Task brief – Transcribe exactly the lines that fall between the one holding "Where should I click to: Select" and the one holding "This screenshot has width=469, height=555.", inclusive, from the entries below.

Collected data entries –
[Start of section]

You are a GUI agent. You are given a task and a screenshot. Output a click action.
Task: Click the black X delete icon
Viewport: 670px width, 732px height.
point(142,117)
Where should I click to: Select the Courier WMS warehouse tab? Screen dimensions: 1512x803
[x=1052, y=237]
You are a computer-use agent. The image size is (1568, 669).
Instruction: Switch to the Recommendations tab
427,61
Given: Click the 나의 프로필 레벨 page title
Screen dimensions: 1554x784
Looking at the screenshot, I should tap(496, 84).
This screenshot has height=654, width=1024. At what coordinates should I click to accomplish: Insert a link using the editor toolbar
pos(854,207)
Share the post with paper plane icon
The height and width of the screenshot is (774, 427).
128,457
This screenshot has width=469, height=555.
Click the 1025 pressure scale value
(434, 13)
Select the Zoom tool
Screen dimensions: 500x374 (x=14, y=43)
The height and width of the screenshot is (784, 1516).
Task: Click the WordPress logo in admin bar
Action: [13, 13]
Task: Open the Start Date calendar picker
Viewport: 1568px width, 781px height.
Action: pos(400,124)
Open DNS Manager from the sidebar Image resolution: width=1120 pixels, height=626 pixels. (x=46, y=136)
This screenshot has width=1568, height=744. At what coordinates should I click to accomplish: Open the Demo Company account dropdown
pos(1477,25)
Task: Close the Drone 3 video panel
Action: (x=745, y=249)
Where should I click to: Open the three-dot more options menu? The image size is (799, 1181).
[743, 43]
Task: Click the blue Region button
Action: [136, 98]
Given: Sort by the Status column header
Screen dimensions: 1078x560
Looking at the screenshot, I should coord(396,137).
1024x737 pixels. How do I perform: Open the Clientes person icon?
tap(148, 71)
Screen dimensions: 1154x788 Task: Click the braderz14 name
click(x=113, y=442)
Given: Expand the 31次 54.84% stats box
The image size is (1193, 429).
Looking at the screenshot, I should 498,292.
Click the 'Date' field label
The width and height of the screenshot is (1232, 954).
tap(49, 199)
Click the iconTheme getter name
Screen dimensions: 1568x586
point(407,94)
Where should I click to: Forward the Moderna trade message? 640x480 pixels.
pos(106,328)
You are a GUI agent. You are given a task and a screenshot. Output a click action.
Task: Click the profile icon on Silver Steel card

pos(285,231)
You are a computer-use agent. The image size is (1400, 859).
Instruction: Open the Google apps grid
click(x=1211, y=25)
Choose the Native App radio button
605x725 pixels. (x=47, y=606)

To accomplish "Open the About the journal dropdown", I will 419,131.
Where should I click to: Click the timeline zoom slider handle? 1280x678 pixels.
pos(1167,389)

[End of section]

Answer section –
Where should I click to: Select the Courier WMS warehouse tab? Screen dimensions: 1512x803
[x=1052, y=237]
You are a computer-use agent. The image size is (1568, 669).
Instruction: Switch to the Recommendations tab
427,61
Given: Click the 나의 프로필 레벨 page title
Screen dimensions: 1554x784
Looking at the screenshot, I should tap(496, 84).
This screenshot has height=654, width=1024. At what coordinates should I click to accomplish: Insert a link using the editor toolbar
pos(854,207)
Share the post with paper plane icon
The height and width of the screenshot is (774, 427).
128,457
This screenshot has width=469, height=555.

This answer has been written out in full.